*EXTRACT PROVIDED*.
============================================================
# Meadow canyon, and Corn Creek



## Ruger67

Was hunting turkeys this weekend, and was really impressed with the looks of the creek coming out of Meadow canyon, and corn creek up Kanosh canyon. Just wondering how the fishing is and whats in the creek, (Browns, cuts ), oh by the way the turkey hunting sucked.


----------



## rapalahunter

I haven't fished the creek coming out of meadow, but I've fished corn creek a few times. There are lots of browns in corn creek and some rainbows near the campground that get stocked every summer. (Never caught a cutt) It's overgrown for much of the creek so fly fishing it would be pretty hard, but spinners and worms work great. It's a lot of fun and it's a beautiful canyon.
Kanosh Canyon:









Corn Creek brown:









One note:
If you fish corn creek in the summer, be careful of rattlesnakes. I Ran across a couple during my last trip. :shock:


----------



## waltny

really like that shot of the brown, good looking fish and picture


----------



## TEX-O-BOB

Back in the day, (30 years ago) corn creek was an awesome fishery. I don't know exactly what happened but there used to be some monster browns in there.

My guess is the word got out and every big "German Brown" hunter ran down with a bucket of worms and cleaned the river out... :? So much has been the case with every Big Brown fishery in the state. :| Provo, Weber, Green, North fork, Corn Creek, Fish Creek, Price River, ...... I could go on all day.

I used to guide on the Provo and the Green back in the 80's when there were still a few big Browns left to catch. When a client would land a 20" plus fish the look on their face when I made them let it go was priceless. :shock: "You're making me Let it go!" -)O(- Most had no idea there was a slot limit, and many would have kept the fish anyway.

These days when I fish the Provo It's rare to catch a fish bigger than 16" The big ones are still in there but they are very few and far between.

Aaah, the good ol days...


----------



## Guns and Flies

Cool post RH, thanks for the pics. I have Corn Creek on my list of place I have always wanted to fish. Maybe one day. (not real excited about the snakes :shock: )


----------



## percheye

I was up Meadow creek canyon a couple of years ago and someone had made a deep pool out of tarps and twine at the top of the dirt road. I never fished it but it looked good.


----------



## rapalahunter

My wife's grandpa is from Kanosh. He said there was a flood that jacked everything up really bad. I think the DWR did some stuff to try and establish habitat again, but the creek is a far cry from what it was pre-flood. (So I'm told)


----------



## 2fishon

Corn Creek is still good fishing. There was a flood in '83 when the rest of the state flooded. There are still some really nice browns in there. I live very close, so I fish it quite a bit. It gets very overgrown in the summer time. Also, the places that are easy to access get hammered. Very few rainbows.

Meadow Creek gets down to very little water in the summer time. I have never caught any decent fish there and don't fish it very often.

Chalk Creek- the stream up Fillmore canyon is pretty good fishing. It's mostly cutts.
============================================================
*DIRECTION*. Please summarize the fishing thread in exactly two sentences. The entries have nothing to do with the thread.

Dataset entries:
============================================================
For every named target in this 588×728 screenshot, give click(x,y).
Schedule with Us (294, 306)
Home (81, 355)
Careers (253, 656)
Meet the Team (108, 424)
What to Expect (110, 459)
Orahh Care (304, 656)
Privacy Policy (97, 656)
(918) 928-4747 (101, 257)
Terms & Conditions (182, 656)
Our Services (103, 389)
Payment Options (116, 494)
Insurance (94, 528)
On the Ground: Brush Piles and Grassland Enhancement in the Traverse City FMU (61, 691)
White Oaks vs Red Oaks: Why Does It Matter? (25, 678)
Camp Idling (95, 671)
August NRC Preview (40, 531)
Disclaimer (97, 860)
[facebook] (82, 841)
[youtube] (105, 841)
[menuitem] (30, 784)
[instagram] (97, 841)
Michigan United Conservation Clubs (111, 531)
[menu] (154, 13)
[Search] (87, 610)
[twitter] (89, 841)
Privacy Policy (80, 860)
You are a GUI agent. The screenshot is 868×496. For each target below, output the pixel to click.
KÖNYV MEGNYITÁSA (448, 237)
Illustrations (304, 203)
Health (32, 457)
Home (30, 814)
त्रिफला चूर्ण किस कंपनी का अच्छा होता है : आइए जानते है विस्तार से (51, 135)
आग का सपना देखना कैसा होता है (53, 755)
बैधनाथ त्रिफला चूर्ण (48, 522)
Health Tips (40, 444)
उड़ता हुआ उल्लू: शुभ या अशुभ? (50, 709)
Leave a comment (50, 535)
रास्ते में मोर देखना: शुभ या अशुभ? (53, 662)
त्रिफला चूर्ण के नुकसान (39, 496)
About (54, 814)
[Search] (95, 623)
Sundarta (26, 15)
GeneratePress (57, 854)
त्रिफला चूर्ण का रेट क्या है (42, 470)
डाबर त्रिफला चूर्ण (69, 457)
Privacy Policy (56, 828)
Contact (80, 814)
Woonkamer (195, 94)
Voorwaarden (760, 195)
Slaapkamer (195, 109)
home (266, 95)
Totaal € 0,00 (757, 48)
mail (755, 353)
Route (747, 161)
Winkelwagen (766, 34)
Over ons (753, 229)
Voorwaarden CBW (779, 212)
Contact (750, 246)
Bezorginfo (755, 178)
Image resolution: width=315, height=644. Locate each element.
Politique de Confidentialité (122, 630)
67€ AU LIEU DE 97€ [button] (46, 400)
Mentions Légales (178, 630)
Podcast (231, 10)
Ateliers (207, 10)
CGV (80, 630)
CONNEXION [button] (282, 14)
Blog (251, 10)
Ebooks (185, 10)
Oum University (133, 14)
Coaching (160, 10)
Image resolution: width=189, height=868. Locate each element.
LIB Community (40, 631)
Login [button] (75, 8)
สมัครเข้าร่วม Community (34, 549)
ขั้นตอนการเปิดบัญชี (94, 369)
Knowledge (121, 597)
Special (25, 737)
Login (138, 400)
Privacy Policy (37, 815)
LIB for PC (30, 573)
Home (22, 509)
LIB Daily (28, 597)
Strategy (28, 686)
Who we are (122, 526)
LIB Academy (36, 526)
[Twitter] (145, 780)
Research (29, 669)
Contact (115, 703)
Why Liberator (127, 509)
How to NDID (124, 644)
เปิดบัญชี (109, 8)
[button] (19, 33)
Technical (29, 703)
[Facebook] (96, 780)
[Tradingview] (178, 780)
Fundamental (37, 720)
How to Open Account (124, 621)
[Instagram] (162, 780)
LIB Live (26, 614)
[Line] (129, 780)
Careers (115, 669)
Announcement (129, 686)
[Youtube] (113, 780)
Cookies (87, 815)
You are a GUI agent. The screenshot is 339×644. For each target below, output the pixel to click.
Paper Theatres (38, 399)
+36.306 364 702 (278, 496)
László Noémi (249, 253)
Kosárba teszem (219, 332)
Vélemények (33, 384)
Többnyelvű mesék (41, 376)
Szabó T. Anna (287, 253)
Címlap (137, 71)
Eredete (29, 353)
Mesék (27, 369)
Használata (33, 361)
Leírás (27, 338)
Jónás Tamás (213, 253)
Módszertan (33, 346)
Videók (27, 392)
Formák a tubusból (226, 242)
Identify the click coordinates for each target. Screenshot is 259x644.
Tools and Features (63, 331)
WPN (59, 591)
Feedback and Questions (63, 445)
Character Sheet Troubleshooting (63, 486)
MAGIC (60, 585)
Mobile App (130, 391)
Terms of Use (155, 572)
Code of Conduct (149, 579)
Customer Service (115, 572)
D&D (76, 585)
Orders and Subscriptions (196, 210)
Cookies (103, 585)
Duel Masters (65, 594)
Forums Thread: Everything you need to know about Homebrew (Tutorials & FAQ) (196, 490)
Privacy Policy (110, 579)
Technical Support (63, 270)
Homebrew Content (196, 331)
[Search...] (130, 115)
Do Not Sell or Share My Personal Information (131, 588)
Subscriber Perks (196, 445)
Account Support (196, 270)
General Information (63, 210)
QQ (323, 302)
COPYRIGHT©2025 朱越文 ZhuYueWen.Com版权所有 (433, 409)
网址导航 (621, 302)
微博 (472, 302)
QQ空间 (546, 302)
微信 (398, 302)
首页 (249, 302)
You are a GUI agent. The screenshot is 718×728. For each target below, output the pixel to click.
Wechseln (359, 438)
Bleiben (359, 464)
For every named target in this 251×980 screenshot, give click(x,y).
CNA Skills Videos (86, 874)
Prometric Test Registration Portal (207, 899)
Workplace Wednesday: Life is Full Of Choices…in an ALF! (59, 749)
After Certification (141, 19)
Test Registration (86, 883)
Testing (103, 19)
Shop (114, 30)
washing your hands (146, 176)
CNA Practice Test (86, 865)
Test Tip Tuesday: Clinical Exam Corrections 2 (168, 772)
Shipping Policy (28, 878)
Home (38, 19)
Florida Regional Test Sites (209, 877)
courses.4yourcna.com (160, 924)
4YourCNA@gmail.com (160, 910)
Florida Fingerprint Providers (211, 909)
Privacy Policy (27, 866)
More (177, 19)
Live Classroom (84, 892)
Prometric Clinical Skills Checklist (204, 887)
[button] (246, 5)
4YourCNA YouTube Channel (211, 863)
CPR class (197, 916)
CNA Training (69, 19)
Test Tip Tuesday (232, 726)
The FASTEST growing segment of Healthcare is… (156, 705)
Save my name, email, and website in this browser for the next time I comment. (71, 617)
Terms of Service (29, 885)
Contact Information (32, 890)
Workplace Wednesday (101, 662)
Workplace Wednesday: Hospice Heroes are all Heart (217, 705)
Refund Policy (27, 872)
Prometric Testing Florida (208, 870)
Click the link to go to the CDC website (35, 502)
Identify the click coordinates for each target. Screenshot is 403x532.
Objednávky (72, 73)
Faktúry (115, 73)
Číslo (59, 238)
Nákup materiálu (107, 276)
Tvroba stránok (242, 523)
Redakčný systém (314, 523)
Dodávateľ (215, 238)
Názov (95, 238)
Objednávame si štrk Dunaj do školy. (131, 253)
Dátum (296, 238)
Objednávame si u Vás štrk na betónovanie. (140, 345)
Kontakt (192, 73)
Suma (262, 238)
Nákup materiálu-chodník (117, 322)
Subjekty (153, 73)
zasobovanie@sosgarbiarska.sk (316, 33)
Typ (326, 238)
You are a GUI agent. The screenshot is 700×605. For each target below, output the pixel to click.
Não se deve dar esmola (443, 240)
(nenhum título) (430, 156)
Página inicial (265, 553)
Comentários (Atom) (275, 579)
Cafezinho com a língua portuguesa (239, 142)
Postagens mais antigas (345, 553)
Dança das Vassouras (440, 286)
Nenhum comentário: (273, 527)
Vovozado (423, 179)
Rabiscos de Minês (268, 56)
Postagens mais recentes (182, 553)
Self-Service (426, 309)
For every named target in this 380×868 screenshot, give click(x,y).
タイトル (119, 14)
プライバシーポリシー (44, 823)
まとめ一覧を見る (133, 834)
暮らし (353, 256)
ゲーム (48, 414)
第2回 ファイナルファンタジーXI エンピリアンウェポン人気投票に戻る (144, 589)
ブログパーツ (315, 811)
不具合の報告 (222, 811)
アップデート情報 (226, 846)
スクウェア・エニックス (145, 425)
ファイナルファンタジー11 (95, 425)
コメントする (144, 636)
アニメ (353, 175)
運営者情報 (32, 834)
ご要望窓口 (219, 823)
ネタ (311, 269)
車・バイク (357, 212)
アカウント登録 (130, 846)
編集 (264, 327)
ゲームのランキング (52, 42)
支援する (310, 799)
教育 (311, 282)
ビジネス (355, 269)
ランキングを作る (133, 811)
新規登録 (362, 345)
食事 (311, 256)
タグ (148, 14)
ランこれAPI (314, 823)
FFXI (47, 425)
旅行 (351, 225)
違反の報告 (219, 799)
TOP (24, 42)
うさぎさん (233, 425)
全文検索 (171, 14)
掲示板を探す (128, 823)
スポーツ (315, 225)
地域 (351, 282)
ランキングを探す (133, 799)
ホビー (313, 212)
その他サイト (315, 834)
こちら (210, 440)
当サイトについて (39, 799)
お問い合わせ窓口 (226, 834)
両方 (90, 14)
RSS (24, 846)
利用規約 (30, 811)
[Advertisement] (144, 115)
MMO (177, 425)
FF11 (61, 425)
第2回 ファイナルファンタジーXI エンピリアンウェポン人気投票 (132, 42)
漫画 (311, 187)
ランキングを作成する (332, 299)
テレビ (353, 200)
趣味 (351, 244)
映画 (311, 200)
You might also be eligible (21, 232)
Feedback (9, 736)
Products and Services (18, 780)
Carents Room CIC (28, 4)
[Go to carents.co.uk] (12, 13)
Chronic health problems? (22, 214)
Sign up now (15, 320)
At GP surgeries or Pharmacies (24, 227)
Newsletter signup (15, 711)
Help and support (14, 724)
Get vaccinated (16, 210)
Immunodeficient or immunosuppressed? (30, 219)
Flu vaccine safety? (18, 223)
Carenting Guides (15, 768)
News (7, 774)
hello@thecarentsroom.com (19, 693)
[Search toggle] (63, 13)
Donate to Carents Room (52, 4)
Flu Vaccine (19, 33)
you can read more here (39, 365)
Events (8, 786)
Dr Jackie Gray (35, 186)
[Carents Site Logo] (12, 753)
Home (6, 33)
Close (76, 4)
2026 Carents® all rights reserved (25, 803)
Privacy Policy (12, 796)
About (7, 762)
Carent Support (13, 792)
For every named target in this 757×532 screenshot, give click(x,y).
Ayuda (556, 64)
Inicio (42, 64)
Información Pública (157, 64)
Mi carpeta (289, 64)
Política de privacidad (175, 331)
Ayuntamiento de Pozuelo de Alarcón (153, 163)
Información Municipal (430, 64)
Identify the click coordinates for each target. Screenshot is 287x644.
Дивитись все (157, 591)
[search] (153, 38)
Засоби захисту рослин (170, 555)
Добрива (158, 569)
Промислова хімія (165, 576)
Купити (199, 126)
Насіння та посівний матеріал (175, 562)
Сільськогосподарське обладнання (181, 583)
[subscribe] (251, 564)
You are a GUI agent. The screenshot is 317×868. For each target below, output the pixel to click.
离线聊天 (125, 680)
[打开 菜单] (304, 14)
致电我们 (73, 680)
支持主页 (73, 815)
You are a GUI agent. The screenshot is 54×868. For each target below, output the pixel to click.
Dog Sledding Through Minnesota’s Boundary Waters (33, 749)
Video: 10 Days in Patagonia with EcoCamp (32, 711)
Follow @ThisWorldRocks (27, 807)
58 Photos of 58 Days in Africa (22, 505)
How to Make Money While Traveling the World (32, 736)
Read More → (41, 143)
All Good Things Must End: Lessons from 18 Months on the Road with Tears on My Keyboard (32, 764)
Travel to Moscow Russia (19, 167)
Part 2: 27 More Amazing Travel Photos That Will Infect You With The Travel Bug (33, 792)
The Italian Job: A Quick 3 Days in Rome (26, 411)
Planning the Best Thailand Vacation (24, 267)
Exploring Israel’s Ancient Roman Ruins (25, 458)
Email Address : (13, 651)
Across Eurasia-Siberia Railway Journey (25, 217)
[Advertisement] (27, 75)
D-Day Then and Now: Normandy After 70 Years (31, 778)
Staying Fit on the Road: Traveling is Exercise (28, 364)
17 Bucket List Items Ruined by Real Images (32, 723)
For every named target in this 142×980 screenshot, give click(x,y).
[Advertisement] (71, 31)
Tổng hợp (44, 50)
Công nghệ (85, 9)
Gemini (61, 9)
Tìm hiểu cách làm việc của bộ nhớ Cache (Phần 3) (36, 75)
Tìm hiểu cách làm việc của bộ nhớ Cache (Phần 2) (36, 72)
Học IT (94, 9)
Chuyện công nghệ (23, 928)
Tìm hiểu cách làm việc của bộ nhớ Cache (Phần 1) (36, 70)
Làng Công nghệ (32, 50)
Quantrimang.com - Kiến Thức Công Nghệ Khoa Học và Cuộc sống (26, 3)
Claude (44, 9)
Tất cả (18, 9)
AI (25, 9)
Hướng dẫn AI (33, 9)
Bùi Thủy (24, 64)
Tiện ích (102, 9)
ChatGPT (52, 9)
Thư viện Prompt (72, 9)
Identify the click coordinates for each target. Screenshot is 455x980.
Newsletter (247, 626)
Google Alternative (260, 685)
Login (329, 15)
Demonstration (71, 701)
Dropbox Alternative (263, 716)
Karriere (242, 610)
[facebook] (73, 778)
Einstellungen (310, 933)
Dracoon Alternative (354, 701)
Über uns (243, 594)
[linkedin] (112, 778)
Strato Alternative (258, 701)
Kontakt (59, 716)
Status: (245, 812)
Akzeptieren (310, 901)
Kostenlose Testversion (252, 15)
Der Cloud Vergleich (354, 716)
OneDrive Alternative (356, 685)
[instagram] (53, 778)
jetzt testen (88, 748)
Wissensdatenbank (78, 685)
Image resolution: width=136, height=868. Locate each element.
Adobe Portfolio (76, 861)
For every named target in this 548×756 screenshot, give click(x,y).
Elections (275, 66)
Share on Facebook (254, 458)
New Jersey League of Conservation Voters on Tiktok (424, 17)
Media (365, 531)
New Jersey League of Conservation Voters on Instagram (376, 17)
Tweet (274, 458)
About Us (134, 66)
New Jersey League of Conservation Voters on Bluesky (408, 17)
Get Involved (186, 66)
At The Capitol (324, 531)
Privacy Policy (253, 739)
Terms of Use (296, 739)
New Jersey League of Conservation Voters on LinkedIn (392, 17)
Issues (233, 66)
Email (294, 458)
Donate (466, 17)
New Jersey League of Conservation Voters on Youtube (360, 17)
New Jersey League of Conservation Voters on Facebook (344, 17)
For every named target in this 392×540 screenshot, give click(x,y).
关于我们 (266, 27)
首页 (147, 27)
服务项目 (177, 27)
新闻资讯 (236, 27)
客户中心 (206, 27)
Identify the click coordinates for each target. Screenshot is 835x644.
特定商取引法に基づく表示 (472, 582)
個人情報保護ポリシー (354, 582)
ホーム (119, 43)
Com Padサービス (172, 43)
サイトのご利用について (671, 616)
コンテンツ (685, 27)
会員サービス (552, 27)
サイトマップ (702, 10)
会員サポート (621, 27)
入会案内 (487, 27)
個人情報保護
============================================================
*WRITTEN SOLUTION*. After seeing the creeks while turkey hunting, a poster asks about fishing in Meadow canyon and Corn Creek, and replies say Corn Creek holds lots of browns, is overgrown for much of its length and has rattlesnakes in summer. Others recall that it once held monster browns and was hurt by a flood in '83, and they add that Meadow Creek runs very low in summer while Chalk Creek up Fillmore canyon is pretty good fishing, mostly for cutts.